STRG_F: Trotz EncroChat-Hack — So eskaliert die Drogenkriminalität in Deutschland
Key-Facts: STRG_F EncroChat-Reportage
- Veröffentlicht: 4. Dezember 2024
- Views: ~928.000
- Thema: EncroChat-Hack, organisierter Drogenhandel, Drogenpolitik
- Verhaftungen weltweit durch EncroChat: über 6.500
- Politische Relevanz: Legalisierung Cannabis, Sicherheitspaket, Drogenpolitik-Streit
2020 gelang Ermittlern ein beispielloser Coup: Französische und niederländische Behörden hackten EncroChat — ein verschlüsseltes Kriminellen-Kommunikationsnetzwerk mit Hunderttausenden Nutzern. Die Folge: über 6.500 Verhaftungen weltweit, Hunderte Verfahren in Deutschland. Ein historischer Schlag gegen organisierte Kriminalität. Und doch zeigt STRG_F in dieser Reportage mit 928.000 Views: Die Drogenkriminalität ist nicht gesunken. Sie hat sich verändert — und ist gefährlicher geworden.
Was war EncroChat?
EncroChat war ein Smartphone-Netzwerk mit modifizierter Hardware und eigener Verschlüsselungssoftware, das ab ca. 2016 von kriminellen Organisationen bevorzugt genutzt wurde. Die Geräte hatten keine Kamera, kein Mikrofon, keine GPS-Funktion — nur eine sichere Kommunikationsapp mit Selbstzerstörungs-Funktion für Nachrichten. Preis: rund 1.000 Euro plus 1.500 Euro Halbjahresabo.

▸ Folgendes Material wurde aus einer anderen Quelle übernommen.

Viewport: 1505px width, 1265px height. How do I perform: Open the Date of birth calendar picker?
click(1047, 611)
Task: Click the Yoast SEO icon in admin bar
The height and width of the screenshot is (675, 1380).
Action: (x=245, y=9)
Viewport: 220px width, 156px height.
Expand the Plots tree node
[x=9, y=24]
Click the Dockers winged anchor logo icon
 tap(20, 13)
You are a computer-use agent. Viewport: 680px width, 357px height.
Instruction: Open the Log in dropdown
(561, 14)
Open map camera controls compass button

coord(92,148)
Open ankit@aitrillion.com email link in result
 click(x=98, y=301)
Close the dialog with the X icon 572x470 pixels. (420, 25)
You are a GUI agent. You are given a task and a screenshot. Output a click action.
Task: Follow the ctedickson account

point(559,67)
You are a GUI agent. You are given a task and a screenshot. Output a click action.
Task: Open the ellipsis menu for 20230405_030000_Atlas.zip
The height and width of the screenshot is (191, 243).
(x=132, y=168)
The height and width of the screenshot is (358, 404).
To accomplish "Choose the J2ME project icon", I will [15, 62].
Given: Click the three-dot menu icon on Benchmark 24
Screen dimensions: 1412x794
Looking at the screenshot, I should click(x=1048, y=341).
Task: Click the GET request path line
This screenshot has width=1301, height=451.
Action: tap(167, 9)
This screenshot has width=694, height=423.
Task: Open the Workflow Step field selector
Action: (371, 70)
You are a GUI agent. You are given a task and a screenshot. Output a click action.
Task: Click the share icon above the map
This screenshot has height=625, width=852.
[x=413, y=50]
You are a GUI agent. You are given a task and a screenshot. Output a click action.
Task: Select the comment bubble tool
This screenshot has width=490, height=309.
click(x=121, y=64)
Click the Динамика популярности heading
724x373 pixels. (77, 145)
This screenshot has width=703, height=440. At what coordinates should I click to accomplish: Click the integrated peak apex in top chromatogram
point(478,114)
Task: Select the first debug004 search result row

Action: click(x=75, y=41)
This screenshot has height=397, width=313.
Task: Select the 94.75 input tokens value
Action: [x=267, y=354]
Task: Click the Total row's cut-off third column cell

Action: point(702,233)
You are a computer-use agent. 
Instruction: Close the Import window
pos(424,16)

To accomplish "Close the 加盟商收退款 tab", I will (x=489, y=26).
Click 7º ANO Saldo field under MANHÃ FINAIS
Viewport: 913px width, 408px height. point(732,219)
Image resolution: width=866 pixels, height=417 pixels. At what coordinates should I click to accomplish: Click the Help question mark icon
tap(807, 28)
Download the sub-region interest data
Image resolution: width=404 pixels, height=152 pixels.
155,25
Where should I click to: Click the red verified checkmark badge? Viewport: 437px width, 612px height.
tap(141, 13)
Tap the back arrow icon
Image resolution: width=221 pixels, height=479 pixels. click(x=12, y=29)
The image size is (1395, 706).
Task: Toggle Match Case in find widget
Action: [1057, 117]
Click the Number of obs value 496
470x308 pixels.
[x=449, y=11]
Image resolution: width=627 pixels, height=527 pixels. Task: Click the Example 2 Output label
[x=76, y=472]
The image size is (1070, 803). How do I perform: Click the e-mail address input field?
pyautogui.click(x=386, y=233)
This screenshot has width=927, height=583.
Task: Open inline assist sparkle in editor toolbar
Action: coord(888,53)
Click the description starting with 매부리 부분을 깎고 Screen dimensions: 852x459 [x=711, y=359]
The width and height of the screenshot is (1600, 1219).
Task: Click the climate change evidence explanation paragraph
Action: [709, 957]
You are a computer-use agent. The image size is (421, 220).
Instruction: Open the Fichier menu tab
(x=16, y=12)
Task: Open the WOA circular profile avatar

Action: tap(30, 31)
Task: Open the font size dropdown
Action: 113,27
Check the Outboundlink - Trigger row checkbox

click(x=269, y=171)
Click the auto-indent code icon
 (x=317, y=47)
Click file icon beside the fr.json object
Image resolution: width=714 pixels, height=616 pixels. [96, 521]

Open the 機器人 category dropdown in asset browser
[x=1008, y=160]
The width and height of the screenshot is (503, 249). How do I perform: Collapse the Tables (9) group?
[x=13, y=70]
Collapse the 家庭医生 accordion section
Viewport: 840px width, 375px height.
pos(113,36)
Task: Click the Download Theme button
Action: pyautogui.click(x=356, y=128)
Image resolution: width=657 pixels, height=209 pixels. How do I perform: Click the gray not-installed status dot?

Der Hack 2020 offenbarte Millionen gespeicherter Nachrichten über Drogengeschäfte, Waffenhandel und Auftragsmorde. In Deutschland wurden Hunderte Verfahren eingeleitet. Der BGH erklärte die Verwertung der Daten für rechtmäßig — ein Präzedenzfall mit weitreichenden Folgen für digitale Strafverfolgung.
Warum ist die Lage trotzdem schlimmer geworden?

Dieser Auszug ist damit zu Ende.